▸ **Activity**: Extract exactly and only the lines of the data below, starting at the line with "Instruction: Select Normal PHP mailing method" and stopping after the final line.

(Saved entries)
- - -
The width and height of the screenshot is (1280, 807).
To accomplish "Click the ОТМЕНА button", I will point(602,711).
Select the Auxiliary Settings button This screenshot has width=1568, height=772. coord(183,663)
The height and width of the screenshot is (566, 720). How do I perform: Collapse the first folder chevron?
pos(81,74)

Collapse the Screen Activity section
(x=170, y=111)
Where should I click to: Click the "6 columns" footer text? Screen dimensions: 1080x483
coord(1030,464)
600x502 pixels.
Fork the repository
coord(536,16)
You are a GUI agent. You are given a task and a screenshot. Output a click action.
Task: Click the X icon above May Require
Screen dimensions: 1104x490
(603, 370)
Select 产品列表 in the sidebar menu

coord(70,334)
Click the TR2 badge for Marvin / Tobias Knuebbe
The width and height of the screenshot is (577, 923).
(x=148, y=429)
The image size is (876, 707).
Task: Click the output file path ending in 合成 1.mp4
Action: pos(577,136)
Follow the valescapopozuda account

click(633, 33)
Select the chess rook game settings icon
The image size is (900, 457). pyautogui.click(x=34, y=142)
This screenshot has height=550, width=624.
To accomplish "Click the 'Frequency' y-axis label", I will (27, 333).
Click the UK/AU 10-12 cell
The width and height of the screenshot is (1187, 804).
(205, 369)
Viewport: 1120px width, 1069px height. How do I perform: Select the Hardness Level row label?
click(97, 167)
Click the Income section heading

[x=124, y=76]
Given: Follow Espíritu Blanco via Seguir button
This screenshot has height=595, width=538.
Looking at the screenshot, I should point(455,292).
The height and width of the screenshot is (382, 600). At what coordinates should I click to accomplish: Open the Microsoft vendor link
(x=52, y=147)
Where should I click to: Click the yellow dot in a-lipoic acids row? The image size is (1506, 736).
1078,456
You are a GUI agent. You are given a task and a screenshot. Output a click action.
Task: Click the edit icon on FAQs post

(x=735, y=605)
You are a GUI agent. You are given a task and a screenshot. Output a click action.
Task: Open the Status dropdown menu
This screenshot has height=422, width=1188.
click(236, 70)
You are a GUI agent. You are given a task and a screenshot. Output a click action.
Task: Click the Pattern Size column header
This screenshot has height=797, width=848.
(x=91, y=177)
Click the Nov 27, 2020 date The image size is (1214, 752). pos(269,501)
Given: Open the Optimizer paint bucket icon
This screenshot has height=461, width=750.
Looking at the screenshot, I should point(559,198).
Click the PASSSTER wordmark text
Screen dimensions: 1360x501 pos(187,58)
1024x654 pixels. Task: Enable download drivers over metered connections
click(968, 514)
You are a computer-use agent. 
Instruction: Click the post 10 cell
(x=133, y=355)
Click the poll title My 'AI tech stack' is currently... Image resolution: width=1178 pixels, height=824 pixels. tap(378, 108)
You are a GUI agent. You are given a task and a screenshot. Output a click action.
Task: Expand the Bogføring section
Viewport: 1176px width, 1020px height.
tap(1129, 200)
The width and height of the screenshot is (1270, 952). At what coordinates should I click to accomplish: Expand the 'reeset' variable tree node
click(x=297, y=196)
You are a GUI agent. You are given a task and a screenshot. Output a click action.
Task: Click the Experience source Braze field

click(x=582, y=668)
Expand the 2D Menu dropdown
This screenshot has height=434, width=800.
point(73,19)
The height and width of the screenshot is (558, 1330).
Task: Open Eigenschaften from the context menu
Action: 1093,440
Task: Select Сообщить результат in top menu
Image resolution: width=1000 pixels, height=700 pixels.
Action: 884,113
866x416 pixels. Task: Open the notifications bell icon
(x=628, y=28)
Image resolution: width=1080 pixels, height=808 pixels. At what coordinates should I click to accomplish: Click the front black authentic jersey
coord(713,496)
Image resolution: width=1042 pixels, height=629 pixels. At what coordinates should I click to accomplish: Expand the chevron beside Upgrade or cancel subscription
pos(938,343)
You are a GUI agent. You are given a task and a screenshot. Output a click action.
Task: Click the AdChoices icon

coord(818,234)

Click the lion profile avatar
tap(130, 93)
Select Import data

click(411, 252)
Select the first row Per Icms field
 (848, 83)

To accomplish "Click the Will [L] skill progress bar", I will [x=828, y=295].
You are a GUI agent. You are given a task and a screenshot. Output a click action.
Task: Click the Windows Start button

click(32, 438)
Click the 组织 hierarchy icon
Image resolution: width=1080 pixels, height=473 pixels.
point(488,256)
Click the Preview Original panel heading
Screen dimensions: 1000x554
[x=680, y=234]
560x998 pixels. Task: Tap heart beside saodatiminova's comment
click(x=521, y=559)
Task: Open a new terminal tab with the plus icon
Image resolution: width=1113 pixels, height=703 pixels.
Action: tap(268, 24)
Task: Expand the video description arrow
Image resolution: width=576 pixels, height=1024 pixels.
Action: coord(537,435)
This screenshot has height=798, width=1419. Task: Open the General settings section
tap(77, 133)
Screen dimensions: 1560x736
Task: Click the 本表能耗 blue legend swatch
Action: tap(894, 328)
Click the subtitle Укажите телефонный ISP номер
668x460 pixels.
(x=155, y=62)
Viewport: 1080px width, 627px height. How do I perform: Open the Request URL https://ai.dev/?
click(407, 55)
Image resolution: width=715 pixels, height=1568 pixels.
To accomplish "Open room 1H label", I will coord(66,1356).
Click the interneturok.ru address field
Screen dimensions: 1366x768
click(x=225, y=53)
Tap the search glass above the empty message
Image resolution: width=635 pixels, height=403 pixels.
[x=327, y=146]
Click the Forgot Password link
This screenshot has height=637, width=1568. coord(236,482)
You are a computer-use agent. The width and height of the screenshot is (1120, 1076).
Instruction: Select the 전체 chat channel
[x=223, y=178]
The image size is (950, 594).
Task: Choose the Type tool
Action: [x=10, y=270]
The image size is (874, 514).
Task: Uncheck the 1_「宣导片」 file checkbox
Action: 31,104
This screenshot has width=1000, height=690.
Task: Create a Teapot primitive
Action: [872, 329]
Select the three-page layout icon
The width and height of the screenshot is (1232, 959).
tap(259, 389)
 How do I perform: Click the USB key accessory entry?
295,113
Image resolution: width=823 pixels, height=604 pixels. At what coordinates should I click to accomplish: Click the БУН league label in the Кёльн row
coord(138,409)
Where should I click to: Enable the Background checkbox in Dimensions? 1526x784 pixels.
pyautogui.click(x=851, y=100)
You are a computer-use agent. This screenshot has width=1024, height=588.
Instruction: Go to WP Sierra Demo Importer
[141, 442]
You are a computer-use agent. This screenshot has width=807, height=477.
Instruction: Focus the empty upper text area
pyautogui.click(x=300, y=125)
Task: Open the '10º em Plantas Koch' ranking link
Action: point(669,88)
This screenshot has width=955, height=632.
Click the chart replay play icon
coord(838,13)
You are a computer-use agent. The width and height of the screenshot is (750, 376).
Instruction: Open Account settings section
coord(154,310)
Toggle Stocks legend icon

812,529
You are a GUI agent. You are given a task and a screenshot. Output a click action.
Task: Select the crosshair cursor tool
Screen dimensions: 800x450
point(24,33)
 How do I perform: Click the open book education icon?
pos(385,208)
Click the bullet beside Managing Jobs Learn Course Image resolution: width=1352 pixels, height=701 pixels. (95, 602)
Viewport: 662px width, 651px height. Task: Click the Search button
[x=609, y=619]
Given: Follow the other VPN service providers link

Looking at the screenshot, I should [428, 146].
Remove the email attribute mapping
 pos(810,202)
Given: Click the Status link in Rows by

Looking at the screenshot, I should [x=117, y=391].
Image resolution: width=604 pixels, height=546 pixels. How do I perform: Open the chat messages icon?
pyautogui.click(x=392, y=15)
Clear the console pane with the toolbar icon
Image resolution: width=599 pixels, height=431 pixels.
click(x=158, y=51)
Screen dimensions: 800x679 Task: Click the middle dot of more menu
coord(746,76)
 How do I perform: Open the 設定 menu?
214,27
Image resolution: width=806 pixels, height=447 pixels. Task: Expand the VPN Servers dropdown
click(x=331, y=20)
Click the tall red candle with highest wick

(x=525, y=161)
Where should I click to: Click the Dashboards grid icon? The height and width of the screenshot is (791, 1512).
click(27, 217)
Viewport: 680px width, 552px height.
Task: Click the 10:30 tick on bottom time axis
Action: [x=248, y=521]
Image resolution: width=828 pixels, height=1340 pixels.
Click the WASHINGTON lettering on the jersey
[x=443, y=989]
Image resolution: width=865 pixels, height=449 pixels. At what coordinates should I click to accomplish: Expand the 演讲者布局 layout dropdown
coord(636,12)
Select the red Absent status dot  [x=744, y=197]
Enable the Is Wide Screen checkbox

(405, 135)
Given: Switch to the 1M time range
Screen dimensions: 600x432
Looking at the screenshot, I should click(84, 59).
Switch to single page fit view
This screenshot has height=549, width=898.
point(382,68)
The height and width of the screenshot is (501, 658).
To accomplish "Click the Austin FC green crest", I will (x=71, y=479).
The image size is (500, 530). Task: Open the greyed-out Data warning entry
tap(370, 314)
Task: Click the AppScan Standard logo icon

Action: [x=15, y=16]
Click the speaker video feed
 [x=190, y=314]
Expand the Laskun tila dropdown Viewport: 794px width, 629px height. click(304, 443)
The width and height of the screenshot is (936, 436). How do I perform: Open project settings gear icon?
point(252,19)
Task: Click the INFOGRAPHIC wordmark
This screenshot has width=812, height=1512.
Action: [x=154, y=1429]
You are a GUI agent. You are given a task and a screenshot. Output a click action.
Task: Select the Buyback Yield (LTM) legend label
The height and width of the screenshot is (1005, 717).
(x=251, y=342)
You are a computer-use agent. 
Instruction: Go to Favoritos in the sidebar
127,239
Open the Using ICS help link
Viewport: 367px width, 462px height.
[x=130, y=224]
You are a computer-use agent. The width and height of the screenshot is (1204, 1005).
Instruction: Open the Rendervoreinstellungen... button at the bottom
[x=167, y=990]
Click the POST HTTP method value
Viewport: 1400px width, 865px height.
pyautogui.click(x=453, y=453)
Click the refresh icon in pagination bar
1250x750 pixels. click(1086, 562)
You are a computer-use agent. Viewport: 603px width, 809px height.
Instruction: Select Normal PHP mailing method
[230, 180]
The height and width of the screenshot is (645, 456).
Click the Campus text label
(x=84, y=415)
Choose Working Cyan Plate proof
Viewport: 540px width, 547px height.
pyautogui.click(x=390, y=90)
- - -
▸ **Solution for this problem**:
Instruction: Select Normal PHP mailing method
[230, 180]
The height and width of the screenshot is (645, 456).
Click the Campus text label
(x=84, y=415)
Choose Working Cyan Plate proof
Viewport: 540px width, 547px height.
pyautogui.click(x=390, y=90)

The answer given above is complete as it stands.